The Arsenal manager faces a frustrating legacy.

Sport is obviously not all about winning, but it is about justified hope. That ­distinction has provided, until recently, a serious defence of Arsène Wenger’s Act II – the losing part. Arsenal haven’t won anything big for 13 years. But they have been close enough (and this is a personal view) to sustain the experience of investing emotionally in the story. Hope turning to disappointment is fine. It’s when the hope goes, that’s the problem.

Defeat takes many forms. In both 2010 and 2011, Arsenal lost over two legs to Barcelona in the Champions League. Yet these were rich and rewarding sporting experiences. In the two London fixtures of those ties, Arsenal drew 2-2 and won 2-1 against the most dazzling team in the world. Those nights reinvigorated my pride in sport. The Emirates Stadium had the best show in town. Defeat, when it arrived in Barcelona, was softened by gratitude. We’d been entertained, more than entertained.

Arsenal’s 5-1 surrender to Bayern Munich on 15 February was very different. In this capitulation by instalments, the fascination was macabre rather than dramatic. Having long given up on discerning signs of life, we began the post-mortem mid-match. As we pored over the entrails, the curiosity lay in the extent of the malady that had brought down the body. The same question, over and over: how could such an intelligent, deep-thinking manager preside over a hollowed-out team? How could failings so obvious to outsiders, the absence of steel and resilience, evade the judgement of the boss?

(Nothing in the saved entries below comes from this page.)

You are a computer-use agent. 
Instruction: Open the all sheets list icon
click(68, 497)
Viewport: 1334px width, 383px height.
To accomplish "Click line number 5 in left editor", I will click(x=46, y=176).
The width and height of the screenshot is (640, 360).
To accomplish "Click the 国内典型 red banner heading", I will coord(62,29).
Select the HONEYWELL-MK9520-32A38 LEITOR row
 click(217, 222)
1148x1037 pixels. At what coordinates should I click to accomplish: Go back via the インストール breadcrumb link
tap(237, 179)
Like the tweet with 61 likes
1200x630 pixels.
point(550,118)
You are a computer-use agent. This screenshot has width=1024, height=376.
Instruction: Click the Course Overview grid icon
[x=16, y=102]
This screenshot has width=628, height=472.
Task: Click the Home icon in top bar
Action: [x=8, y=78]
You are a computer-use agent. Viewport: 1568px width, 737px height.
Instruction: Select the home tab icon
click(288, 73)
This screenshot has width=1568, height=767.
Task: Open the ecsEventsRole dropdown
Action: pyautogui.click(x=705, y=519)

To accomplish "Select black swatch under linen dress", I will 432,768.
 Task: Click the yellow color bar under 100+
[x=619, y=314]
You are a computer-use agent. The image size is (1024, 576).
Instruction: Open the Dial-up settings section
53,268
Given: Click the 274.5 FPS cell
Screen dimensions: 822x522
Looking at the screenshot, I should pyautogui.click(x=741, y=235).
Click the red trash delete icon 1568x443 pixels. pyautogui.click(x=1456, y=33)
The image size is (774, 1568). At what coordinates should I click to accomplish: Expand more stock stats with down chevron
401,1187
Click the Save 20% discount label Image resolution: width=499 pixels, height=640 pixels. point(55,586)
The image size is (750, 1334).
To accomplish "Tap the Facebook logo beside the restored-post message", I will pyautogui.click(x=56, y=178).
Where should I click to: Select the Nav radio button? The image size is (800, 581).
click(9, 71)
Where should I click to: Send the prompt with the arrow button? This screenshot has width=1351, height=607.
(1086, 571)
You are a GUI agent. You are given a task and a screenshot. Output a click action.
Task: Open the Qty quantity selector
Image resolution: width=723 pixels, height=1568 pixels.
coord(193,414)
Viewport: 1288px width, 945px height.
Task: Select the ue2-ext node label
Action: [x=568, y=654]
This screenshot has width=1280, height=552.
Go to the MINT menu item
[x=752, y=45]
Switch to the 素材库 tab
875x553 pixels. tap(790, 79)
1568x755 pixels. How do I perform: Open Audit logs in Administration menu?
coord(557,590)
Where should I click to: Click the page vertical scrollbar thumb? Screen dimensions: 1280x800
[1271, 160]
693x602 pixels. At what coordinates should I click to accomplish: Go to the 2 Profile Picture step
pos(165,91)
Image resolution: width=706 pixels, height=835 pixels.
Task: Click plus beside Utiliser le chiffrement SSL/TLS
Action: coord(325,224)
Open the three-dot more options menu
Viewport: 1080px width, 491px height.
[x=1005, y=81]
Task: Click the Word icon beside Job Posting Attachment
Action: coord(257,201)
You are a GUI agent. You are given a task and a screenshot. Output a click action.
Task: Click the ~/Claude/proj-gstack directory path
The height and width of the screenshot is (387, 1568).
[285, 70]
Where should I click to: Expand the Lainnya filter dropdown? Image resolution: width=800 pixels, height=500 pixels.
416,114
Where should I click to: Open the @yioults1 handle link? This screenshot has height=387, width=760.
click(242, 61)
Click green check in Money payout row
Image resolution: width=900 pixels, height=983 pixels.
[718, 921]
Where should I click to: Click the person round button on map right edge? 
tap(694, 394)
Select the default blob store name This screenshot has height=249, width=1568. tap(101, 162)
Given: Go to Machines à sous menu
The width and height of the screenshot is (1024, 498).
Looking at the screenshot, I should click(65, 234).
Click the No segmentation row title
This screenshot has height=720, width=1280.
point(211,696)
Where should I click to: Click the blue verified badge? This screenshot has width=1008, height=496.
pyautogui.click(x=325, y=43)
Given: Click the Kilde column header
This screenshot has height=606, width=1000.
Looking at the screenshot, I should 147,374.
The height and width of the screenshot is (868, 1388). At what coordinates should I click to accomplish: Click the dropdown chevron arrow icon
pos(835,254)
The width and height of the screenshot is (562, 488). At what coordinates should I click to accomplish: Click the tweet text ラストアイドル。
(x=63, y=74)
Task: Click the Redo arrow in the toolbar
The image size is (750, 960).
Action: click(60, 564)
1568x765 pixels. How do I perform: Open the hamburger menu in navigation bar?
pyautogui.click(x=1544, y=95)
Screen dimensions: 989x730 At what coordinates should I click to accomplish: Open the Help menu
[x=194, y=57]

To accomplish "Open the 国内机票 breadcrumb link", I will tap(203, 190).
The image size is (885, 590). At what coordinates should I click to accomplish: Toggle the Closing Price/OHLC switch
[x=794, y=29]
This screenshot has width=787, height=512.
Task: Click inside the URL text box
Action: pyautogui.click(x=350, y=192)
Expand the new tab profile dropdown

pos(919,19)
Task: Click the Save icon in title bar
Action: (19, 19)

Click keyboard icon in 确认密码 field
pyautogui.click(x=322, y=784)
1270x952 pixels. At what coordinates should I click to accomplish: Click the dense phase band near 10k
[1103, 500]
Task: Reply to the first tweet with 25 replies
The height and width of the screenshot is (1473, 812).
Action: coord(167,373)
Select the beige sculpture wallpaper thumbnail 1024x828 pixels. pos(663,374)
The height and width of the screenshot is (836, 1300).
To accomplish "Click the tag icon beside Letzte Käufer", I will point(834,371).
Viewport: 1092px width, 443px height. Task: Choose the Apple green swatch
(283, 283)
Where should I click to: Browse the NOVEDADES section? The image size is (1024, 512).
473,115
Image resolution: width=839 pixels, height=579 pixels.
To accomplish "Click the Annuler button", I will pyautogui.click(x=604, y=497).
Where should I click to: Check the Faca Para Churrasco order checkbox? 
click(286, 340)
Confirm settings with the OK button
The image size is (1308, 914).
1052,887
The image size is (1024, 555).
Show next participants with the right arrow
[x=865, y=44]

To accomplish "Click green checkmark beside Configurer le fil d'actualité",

There is a saying in rugby union that forwards (the hard men) determine who wins, and the backs (the glamour boys) decide by how much. Here is a footballing equivalent: midfielders define matches, attacking players adorn them and defenders get the blame. Yet Arsenal’s players as good as vacated the midfield. It is hard to judge how well Bayern’s playmakers performed because they were operating in a vacuum; it looked like a morale-boosting training-ground drill, free from the annoying presence of opponents.

I have always been suspicious of the ­default English critique which posits that mentally fragile teams can be turned around by licensed on-field violence – a good kicking, basically. Sporting “character” takes many forms; physical assertiveness is only one dimension.

Still, it remains baffling, Wenger’s blind spot. He indulges artistry, especially the mercurial Mesut Özil, beyond the point where it serves the player. Yet he won’t protect the magicians by surrounding them with effective but down-to-earth talents. It has become a diet of collapsing soufflés.

What held back Wenger from buying the linchpin midfielder he has lacked for many years? Money is only part of the explanation. All added up, Arsenal do spend: their collective wage bill is the fourth-highest in the League. But Wenger has always been reluctant to lavish cash on a single star player, let alone a steely one. Rather two nice players than one great one.

The power of habit has become debilitating. Like a wealthy but conservative shopper who keeps going back to the same clothes shop, Wenger habituates the same strata of the transfer market. When he can’t get what he needs, he’s happy to come back home with something he’s already got, ­usually an elegant midfielder, tidy passer, gets bounced in big games, prone to going missing. Another button-down blue shirt for a drawer that is well stuffed.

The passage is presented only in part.